**TASK INPUT**.
===============

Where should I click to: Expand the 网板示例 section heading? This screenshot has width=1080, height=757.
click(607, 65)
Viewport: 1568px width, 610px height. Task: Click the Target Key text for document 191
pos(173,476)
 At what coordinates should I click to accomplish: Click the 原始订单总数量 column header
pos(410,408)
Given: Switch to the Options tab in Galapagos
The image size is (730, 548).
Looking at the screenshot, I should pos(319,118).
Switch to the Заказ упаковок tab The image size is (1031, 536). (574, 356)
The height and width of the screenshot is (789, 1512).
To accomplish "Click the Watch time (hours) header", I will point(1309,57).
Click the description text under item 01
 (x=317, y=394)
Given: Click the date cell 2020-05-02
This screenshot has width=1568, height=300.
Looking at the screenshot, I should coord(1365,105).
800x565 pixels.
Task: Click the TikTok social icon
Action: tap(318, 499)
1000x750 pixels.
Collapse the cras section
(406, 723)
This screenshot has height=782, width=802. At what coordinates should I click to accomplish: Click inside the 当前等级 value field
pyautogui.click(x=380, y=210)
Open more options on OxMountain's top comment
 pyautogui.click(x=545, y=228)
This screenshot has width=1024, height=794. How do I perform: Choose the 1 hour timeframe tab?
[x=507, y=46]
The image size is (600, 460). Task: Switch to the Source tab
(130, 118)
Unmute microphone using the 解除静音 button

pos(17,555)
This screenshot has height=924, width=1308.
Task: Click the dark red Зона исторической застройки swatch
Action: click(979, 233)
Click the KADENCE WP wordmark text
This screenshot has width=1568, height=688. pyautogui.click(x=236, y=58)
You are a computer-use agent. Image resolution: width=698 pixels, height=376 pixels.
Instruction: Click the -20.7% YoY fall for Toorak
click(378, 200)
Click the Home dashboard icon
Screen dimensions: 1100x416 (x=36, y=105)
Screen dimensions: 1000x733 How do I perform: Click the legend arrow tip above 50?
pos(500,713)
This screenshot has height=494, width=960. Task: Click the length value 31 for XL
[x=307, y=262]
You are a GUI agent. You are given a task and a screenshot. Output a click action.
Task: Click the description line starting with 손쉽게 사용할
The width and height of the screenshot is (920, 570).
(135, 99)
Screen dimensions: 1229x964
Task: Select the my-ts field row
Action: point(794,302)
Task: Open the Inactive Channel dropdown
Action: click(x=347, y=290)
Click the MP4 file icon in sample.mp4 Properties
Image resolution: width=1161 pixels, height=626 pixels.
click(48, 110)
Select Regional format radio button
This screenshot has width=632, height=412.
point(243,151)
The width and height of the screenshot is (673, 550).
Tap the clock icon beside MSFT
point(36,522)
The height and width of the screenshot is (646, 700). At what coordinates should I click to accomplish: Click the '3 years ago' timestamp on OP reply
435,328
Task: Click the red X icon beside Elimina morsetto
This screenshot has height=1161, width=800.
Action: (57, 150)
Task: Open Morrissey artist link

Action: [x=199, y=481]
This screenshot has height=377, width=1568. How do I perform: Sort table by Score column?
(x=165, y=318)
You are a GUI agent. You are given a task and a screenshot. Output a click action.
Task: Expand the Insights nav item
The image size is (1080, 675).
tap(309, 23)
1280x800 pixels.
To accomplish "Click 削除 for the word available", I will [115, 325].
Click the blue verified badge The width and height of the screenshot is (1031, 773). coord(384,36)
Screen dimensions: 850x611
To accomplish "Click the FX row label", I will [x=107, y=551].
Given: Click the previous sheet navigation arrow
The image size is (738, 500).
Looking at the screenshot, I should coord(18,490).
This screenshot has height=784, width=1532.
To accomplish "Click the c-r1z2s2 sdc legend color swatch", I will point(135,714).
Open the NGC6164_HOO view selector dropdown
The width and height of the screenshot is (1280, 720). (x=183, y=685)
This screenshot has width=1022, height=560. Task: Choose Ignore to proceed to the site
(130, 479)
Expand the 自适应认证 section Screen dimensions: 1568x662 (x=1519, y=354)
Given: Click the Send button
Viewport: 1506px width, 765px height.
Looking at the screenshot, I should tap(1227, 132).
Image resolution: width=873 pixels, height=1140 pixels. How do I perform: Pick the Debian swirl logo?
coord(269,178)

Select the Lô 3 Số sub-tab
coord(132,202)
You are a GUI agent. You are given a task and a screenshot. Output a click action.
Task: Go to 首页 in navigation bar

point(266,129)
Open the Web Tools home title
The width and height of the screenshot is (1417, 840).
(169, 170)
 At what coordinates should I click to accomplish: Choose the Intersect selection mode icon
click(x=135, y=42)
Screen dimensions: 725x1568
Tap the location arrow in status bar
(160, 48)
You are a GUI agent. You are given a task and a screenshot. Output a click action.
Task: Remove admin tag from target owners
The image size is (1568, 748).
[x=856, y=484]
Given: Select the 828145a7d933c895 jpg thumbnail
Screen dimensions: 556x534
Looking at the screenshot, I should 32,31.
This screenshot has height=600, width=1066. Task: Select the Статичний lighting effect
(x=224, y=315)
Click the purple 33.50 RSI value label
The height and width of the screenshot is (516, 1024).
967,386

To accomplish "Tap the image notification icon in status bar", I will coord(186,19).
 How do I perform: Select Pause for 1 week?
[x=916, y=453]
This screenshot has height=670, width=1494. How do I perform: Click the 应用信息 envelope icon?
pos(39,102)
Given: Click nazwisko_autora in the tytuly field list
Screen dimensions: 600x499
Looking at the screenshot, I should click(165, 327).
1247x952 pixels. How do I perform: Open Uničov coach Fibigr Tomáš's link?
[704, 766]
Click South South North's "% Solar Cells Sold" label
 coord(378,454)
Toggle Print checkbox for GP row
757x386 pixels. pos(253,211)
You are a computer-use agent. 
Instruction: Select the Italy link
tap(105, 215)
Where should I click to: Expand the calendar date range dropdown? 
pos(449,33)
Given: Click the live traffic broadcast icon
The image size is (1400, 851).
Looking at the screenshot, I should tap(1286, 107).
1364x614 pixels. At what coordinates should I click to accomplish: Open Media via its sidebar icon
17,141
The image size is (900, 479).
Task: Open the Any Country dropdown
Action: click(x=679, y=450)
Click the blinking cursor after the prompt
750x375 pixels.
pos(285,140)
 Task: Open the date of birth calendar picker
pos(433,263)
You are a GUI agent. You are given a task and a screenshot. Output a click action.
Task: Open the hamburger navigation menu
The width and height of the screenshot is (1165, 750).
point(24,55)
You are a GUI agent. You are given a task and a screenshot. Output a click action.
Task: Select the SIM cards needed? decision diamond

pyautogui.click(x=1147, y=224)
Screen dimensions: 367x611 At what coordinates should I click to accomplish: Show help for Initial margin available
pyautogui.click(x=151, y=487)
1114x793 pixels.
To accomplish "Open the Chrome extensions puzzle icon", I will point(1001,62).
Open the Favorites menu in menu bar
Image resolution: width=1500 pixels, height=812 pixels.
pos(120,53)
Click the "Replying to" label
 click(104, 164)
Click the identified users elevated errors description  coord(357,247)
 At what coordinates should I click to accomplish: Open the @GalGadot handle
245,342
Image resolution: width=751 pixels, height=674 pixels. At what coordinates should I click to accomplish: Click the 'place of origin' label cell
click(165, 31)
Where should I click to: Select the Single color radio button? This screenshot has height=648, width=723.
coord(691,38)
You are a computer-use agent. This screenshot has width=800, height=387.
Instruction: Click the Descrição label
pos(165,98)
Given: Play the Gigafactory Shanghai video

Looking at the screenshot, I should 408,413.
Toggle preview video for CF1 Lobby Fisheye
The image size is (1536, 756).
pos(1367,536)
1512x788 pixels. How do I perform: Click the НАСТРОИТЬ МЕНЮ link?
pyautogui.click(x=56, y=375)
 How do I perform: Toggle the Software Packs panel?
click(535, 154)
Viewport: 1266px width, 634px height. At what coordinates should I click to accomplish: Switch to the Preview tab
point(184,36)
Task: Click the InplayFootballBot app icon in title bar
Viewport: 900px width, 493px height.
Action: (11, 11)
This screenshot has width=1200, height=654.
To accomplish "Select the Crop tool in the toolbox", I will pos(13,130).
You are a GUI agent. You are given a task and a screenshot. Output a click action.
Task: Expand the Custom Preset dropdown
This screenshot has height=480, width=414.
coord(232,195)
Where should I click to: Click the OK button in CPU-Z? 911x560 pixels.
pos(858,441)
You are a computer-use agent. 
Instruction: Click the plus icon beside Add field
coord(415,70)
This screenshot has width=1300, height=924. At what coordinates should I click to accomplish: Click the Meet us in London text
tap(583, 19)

===============

**WHAT IS REQUIRED**. Search the data above for the word "computer". Copy each line it is in.

**ANSWER**.
You are a computer-use agent. Image resolution: width=698 pixels, height=376 pixels.
You are a computer-use agent. 
You are a computer-use agent. This screenshot has width=800, height=387.
You are a computer-use agent. 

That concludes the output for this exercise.